I personally see the quick adoption of the technology from big coporations as an inevitable evil that cant be put back in the can. If anything its going to become a regular tool for many people’s workflows. Especially in the corporate / fast art / content hungry world we live in.

I think a lot of people are interpreting the AI art issue under the same one as photography. Burrow-Giles Lithographic Co. v. Sarony is quoted in a lot of these discussions.

Also people would be leaning hard into the line in the doc you provided (pg 21) 313.2 Work that lacks human authorship that reads

“The office will not register works produced by a machine or merely a mechanical process that operates randomly or automatically without any creative input or intervention from a human author.”

The argument would be that the art from generative AI does require human input, human interruption, and a human selection process. The law also makes it possible to copyright under the compelation and collections sections in the doc you provided. (Page 16-19 / 312.2 - 313)

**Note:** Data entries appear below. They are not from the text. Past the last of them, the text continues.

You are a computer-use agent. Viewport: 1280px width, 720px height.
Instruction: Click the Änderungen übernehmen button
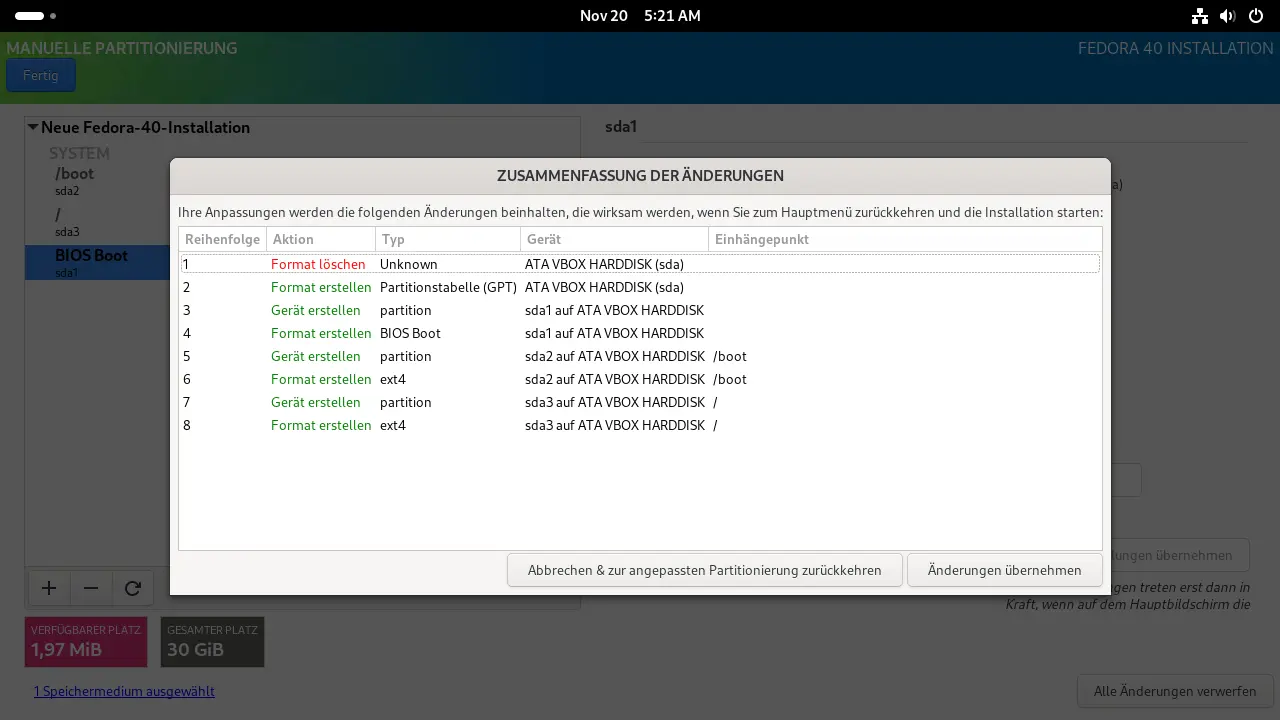[1004, 570]
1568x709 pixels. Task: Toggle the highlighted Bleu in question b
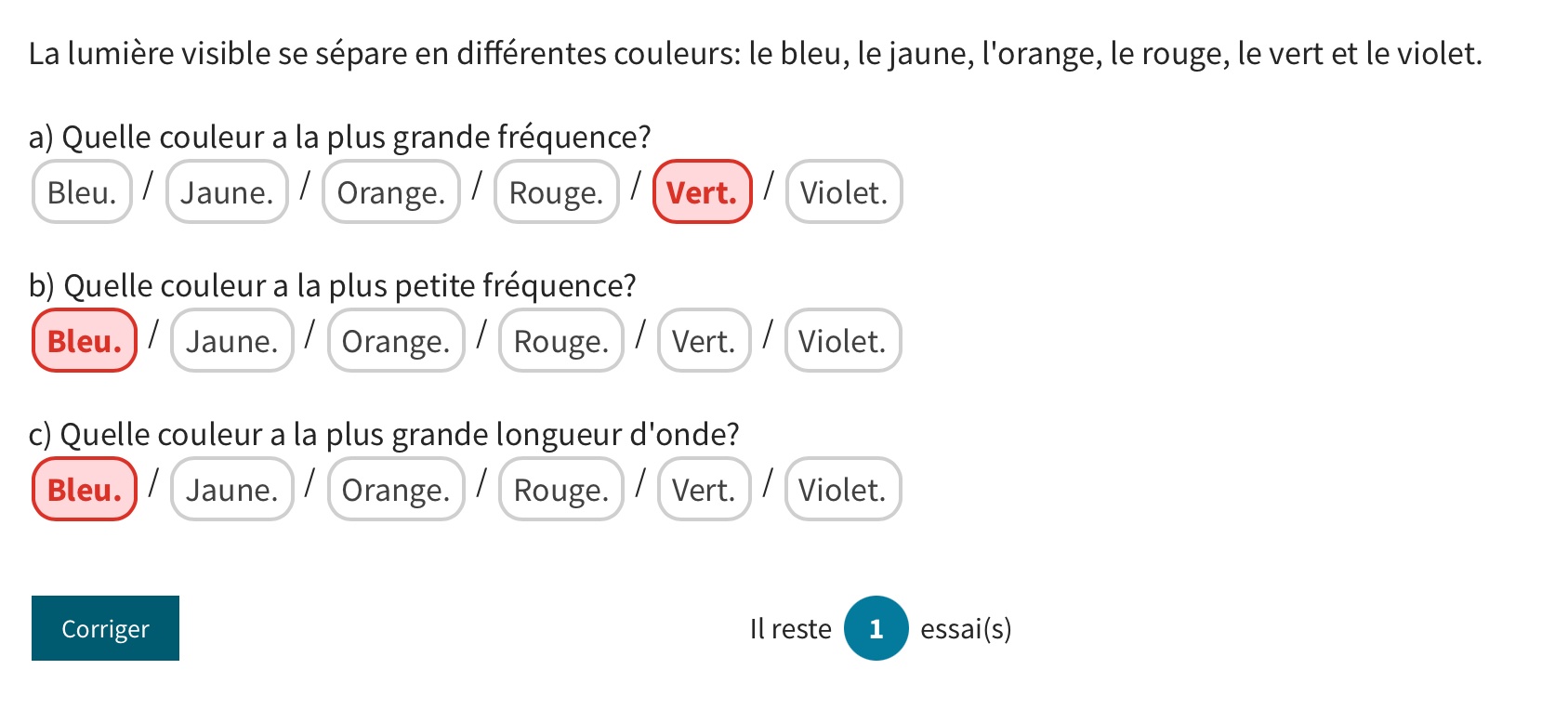pyautogui.click(x=85, y=341)
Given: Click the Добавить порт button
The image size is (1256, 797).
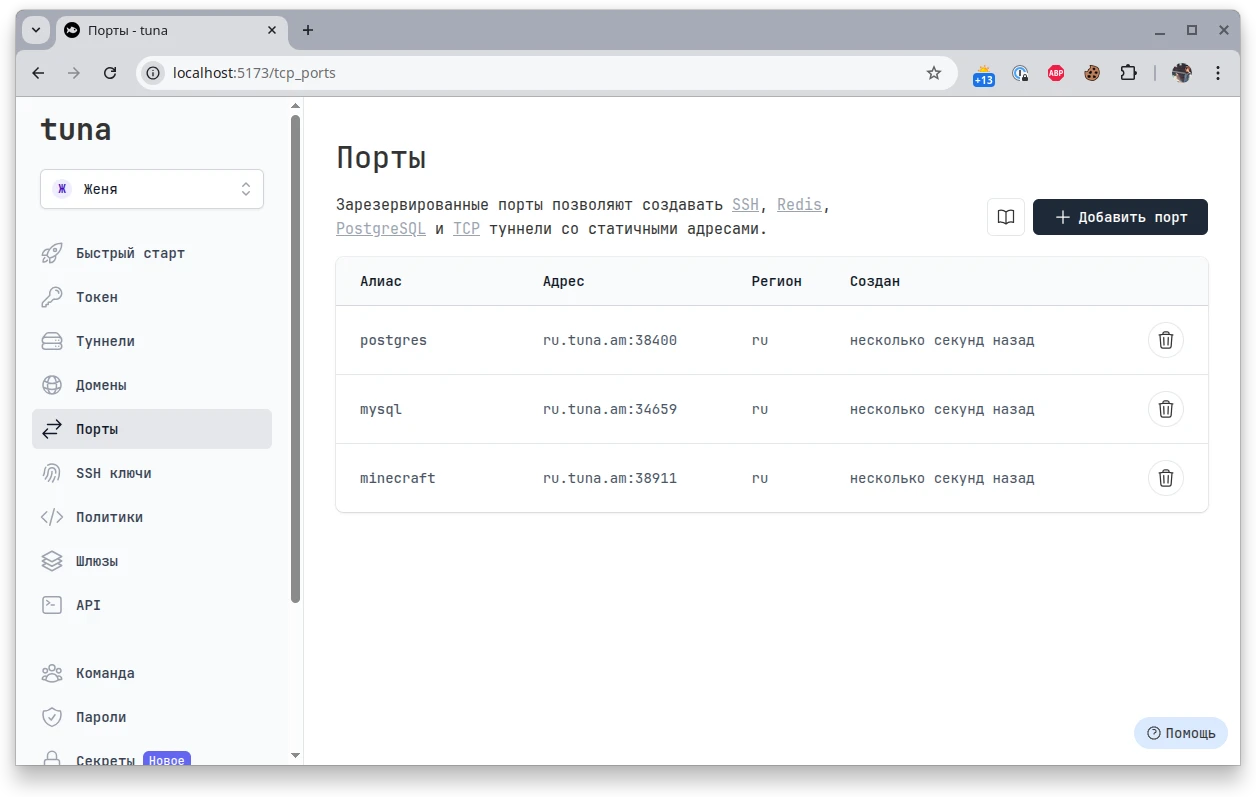Looking at the screenshot, I should pos(1120,217).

It could be argued that the compelation of AI art is copyrightable - making the marketplace icons/texture bundlers with some legal footing.

The issue is that no one knows for certain. Since there are too many holes surrounding AI art in copyright law today one can not outrightly claim that all AI art is not copyrightable.

It will be interesting to see how it all plays out. The fact that theres a graphic novel made entirely of midjourney prompted images that was copyrighted tells me theres already a path for copyrighting AI art that involves copyighting compelation, collection, and derivative works. Like any legal grey area it will be a symantics game for applicants, really.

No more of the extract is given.